Rabideaux maintains that his absence was unrelated to his work performance and argues that his conduct fell within the statutory exception to ineligibility for conduct resulting from chemical dependency. Employment misconduct does not include "conduct that was a consequence of the applicant's chemical dependency, unless the applicant was previously diagnosed chemically dependent or had treatment for chemical dependency, and since that diagnosis or treatment has failed to make consistent efforts to control the chemical dependency." Minn. Stat. § 268.095, subd. 6(b)(9). Rabideaux asserts that the ULJ erred by determining that the chemical-dependency exception did not apply because his employer was aware of his chemical dependency.

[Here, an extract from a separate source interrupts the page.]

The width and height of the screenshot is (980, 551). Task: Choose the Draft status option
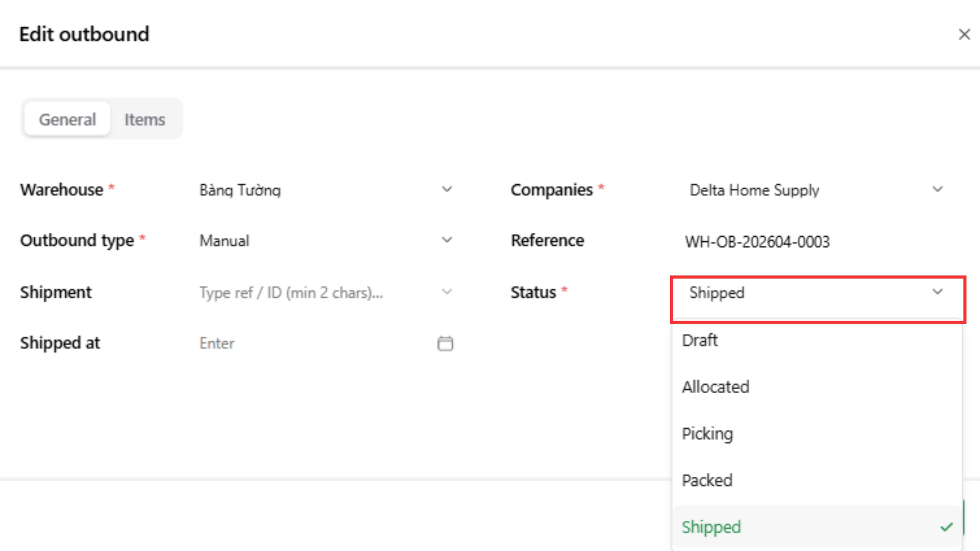(x=700, y=340)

But the ULJ based the determination of employment misconduct on Rabideaux's absence from work due to incarceration, not the reason for the probation violation that led to his incarceration. And even if we were to conclude that Rabideaux's misconduct related to his chemical dependency, we note that under the unemployment-insurance statutes, behavior relating to DWI convictions that interferes with employment does not qualify under the chemical-dependency exception. See Minn. Stat. § 268.095, subd. 6(c) ("Regardless of [subdivision 6(b)(9)], conduct in violation of sections 169A.20, 169A.31, or 169A.50 to 169A.53 that interferes with or adversely affects the employment is employment misconduct."). Because Rabideaux's conduct of missing work resulted from a probation violation after his conviction of DWI under Minn. Stat. § 169A.20 (2008), that conduct would not meet the requirements for applying the chemical-dependency exception under Minn. Stat. § 268.095, subd. 6(b)(9). See id.

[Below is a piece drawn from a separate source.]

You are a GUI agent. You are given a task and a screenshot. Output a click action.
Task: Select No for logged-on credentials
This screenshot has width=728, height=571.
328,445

At the hearing, Rabideaux submitted equitable arguments in favor of granting benefits, including financial hardship and a long work history with the employer. But unfortunately, there is no common-law or equitable basis for allowing unemployment benefits. Minn. Stat. § 268.069, subd. 3 (2012).
On reconsideration, the ULJ noted that Rabideaux had submitted additional evidence relating to his claim, but concluded that the evidence would not likely change the outcome of the decision. Cf. Minn. Stat. § 268.105, subd. 2(c)(1) (2012) (stating that a ULJ "must order an additional evidentiary hearing" if a party shows that additional evidence "would likely change the outcome of the decision and there was good cause for not having previously submitted that evidence"). We agree. Although the additional information is more detailed, Rabideaux has not shown that he had good cause for failing to submit it earlier or that it would likely change the result. The ULJ did not err by affirming the decision denying benefits.